Since my arrival here in Semarang in early September, while we were able to get some of the paperwork processes moving along, we faced technology-related delays as my initial efforts to connect to the University systems via VPN were stymied (thanks to Bishes and Dave for their IT guidance from afar!). And, we learned that Puji would need to update her CITI Human Subjects research training before I could submit our protocol for review and approval. All this to say that we are far from our lofty initial timeline.
What Have We Accomplished?
- We obtained all of the necessary permits, permission letters, and approvals.
- We have negotiated city and regency level (think “school district” for a U.S. reference point) access to conduct research at the school sites.
- We conducted a focus group with four young people to learn more about their digital literacy practices, and used that information to design our study’s data collection protocols. Our survey draft was reviewed by one of these focus group participants, and it continued to be revised and informed by all of the interactions I’ve had with people here about what apps and practices are and are not popular in Indonesia.
- We visited all 7 schools, introducing ourselves and the research project to the individuals who will be facilitating our access to student participants in those sites. The teachers seem eager to support our research, but also mindful of their own time constraints as we will need to schedule our recruitment and data collection visits around examinations, upcoming breaks, and various school events.
- We prepared all of the necessary documents to finally be able to submit the application for Human Subjects Review approval through the University of Rochester’s online system last Sunday night. I’ve already responded to initial comments and now we wait for the go ahead to begin data collection.
- Our research assistant here, Anjar, has translated the initial versions surveys, recruitment, and consent documents into Indonesian. We wait for the RSRB process to run its course before we get copies of these ready to bring to the schools.
- I submitted two conference proposals to present eventual findings from this research at future academic conferences, one international and one U.S.
- I have had a LOT of conversations with teachers, administrators, teacher educators, researchers, college students, parents, ride-share drivers, and more. I have read published research and articles from The Jakarta Post and other media. I have listened to podcasts about Indonesia.

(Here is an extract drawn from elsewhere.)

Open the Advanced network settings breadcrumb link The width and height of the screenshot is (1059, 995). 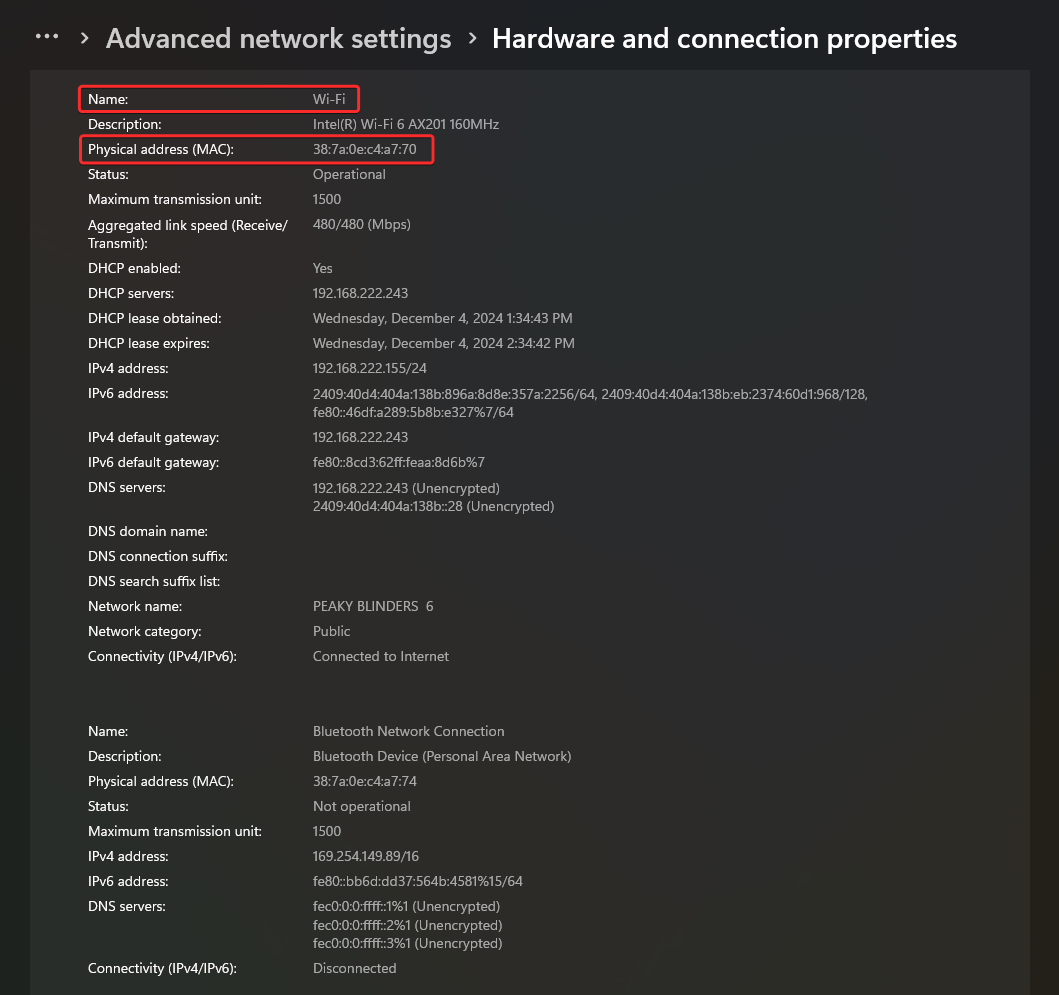pyautogui.click(x=278, y=38)
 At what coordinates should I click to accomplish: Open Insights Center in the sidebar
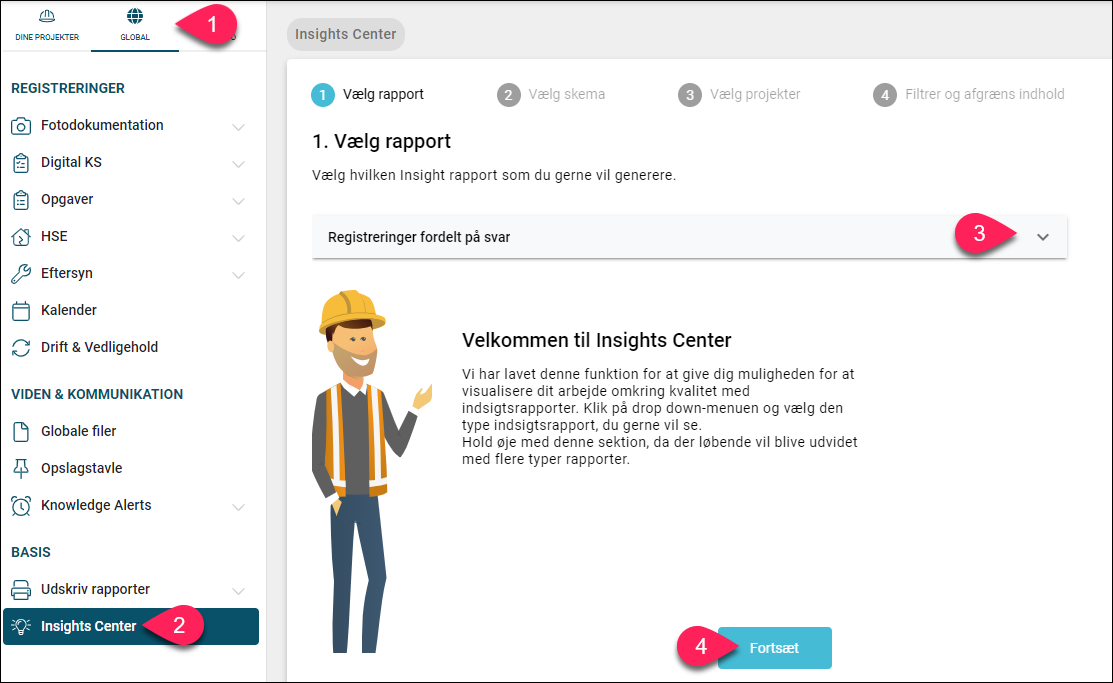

All of this continues to inform my understanding about the Indonesian education landscape and about digital literacies, as I learn about how the policy makers, media, infrastructure, political realities, colonial history, and culture shape both here in Indonesia.
So, while data collection still has not yet begun, the learning I’ve done here has been invaluable to the research, and could not have been possible from Rochester. Whatever we are able to accomplish before I board a plane bound back to the U.S. (just 3 months from tomorrow!), it will be more than enough…and it will not be the end of my research and scholarship here.